We did everything we could, I say to myself. And that's it: there was nothing else we could have done. No one is at fault except whoever pulled the trigger.
Emmanuel’s mum, sister and cousin arrive at the emergency room. They don't know anything. I explain what happened.
We are so sorry, unfortunately, there was nothing more we could do.
The desperation of the mother is the final blow to that wall inside me that had probably already started to crumble a few weeks earlier.
The surgeon in my head suddenly switches to the man, to the father of a newborn little girl who is safe at home in London.
Help us prepare for the next emergency
On the other side
I try to imagine what that woman is going through, after raising up her son for 19 years, living every milestone of his life, walking with him along his path and now, in one night, he is no longer there.
I can’t even imagine how much pain something like that can cause, but now I know what it means to be a parent and I face the terror of being on the other side.
Nana, the doctor in charge of the whole medical staff, is by my side. She feels my discomfort, and tells me that she will take care of it, to go ahead.
I have to go to the intensive care unit to see the other patients who’ve had surgery. We have to be ready to react to any complications, I say to myself. It’s our job.
But I feel like there is no way out this time. Next to the intensive care unit there is a small storage room. I slip inside, and let my wall break down for the first time.
I still don’t know if I feel ashamed about it or if I should feel ashamed that it didn’t happen way before, when similar situations happened in the past.
Desperation
Here in Haiti, there have been and there will be so many others like Emmanuel.

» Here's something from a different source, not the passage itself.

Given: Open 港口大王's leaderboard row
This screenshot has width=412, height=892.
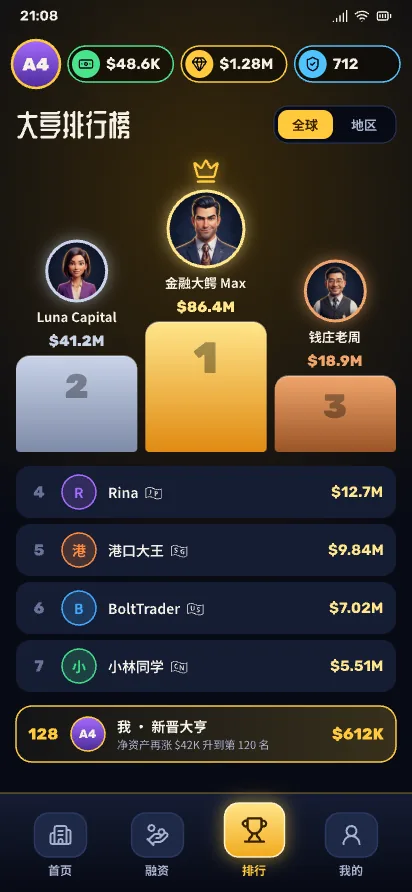Looking at the screenshot, I should 206,550.
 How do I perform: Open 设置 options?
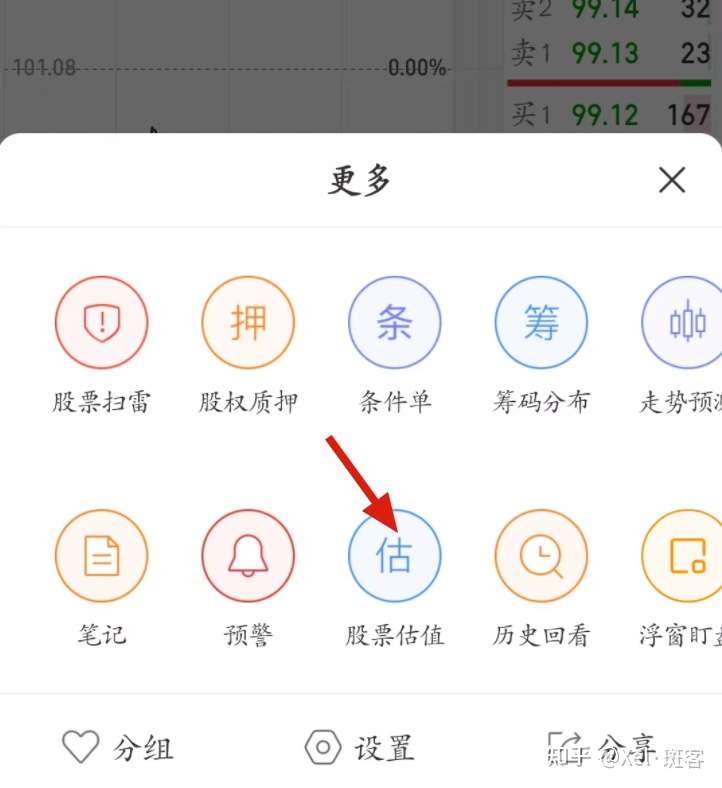coord(359,747)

During my time in Tabarre he is the fourth patient of that age we’ve lost to gunshot wounds.
The country is in a situation of incredible socio-political and economic instability, poverty and insecurity.
In my short time here, I have had numerous conversations about the violence people face here, and the fear caused by gangs. People have explained that in Tabarre, on every corner of the street, you can be kidnapped, robbed or murdered.

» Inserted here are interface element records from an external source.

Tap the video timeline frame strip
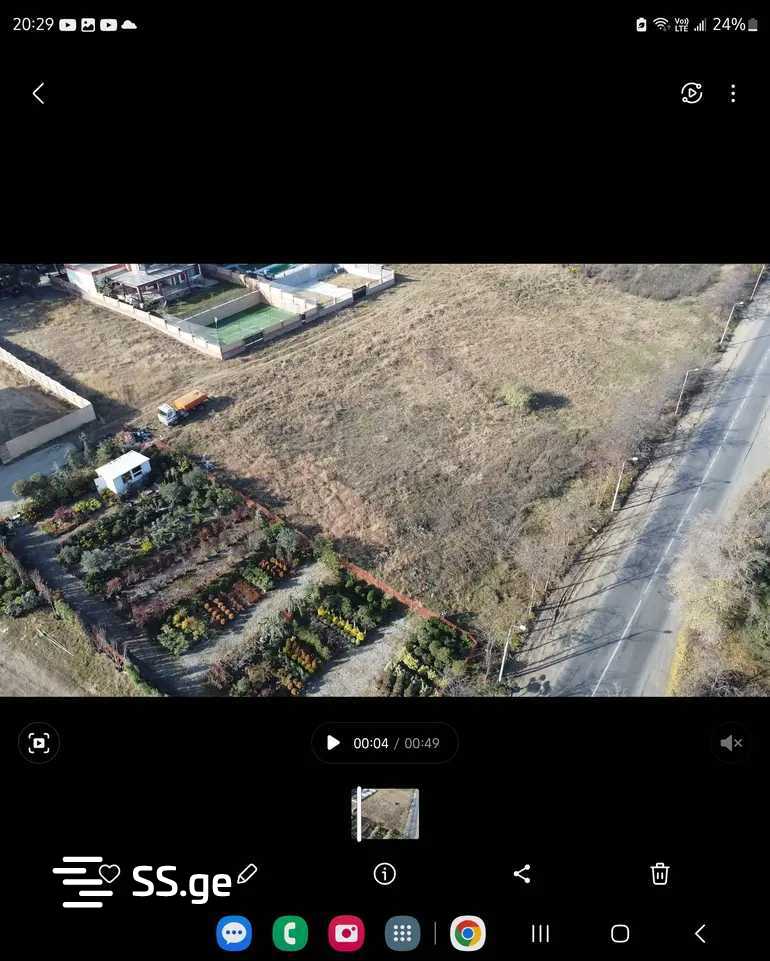770x961 pixels. point(389,813)
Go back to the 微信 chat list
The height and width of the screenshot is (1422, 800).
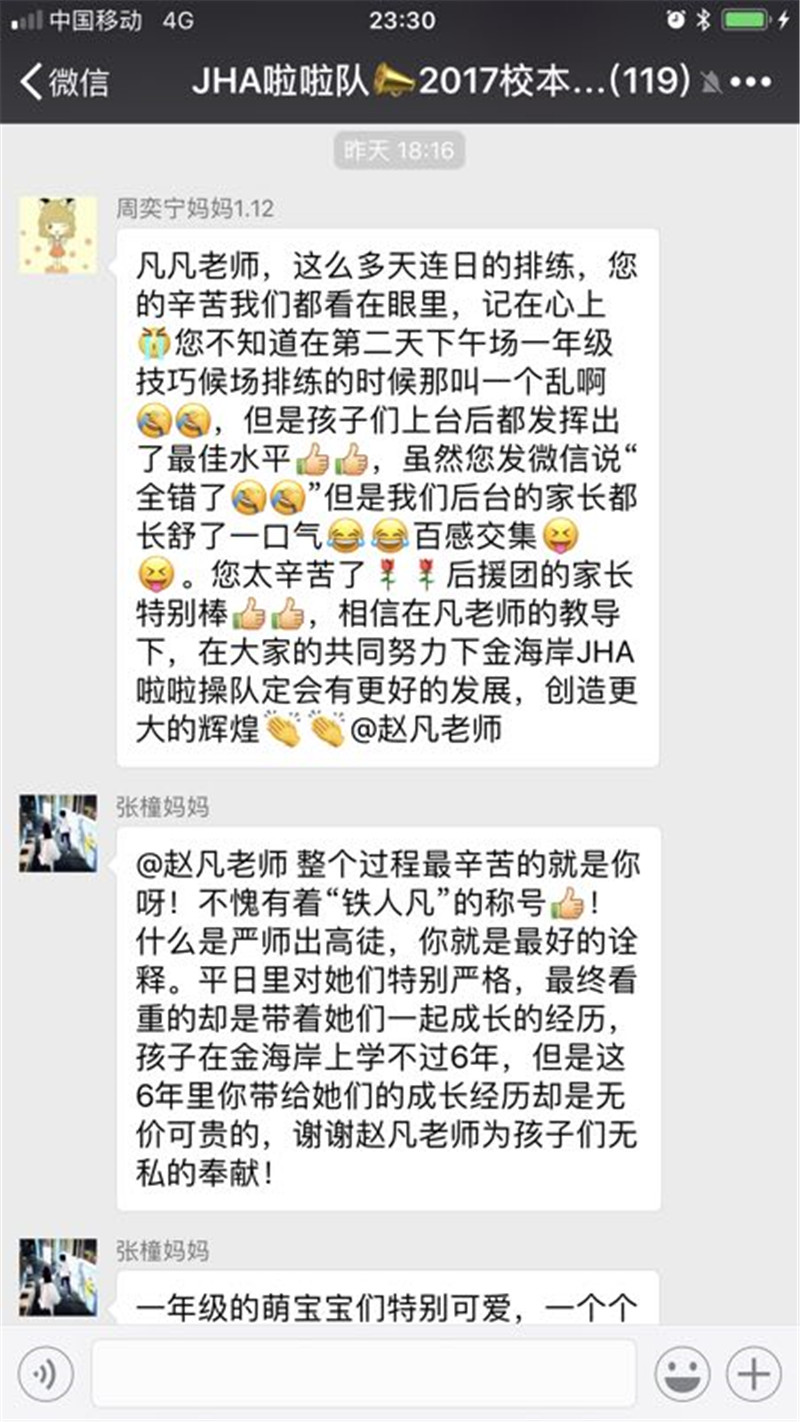pyautogui.click(x=64, y=82)
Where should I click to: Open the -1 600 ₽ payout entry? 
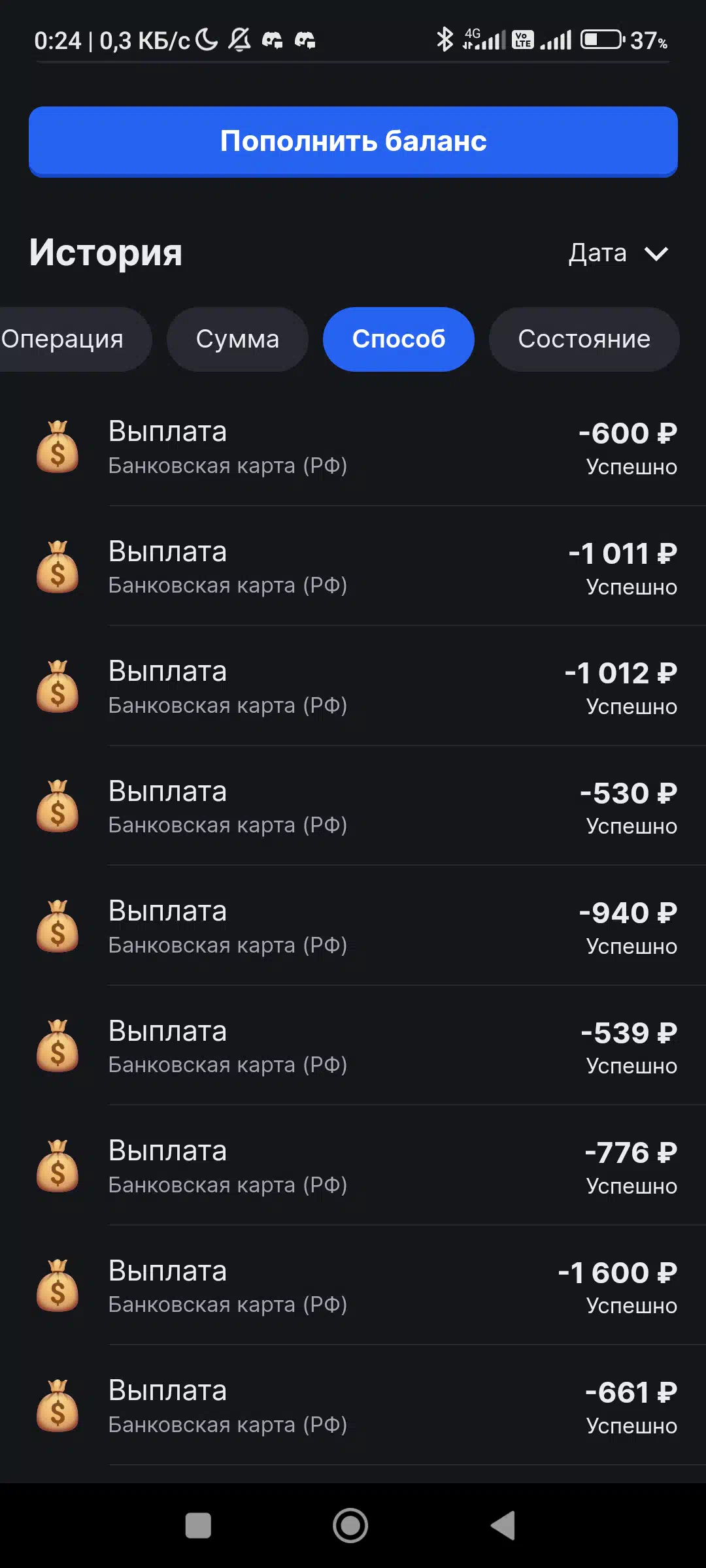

My colleagues talked to me about the desperation people face here, and the sense that there is no way out of it except by seeking a better life in the United States.
There is a real need to raise and spread awareness of what people here are living through.
Remembering her smile as she left the hospital brings up my human frailty once more, but this time to make room for happiness and pride
Making room
This assignment has also brought so much joy and satisfaction for all the severely wounded who made it, for all the patients who thanked us when they left the hospital.
When the sadness flairs up, I look at the photo taken with Delphine the day before she was discharged.
Delphine is 16 years old and a bullet pierced her aorta – the main artery that carries blood from your heart. To remove that bullet without causing uncontrolled bleeding, Delphine needed major surgery.
But this time we saved her.
Remembering her smile as she left the hospital brings up my human frailty once more, but this time to make room for happiness and pride.
Yet, here in Haiti, it is only a matter of a few more days before the next drama.
Names have been changed. Top image shows a surgery team in Tabarre but is not the patient described in this post.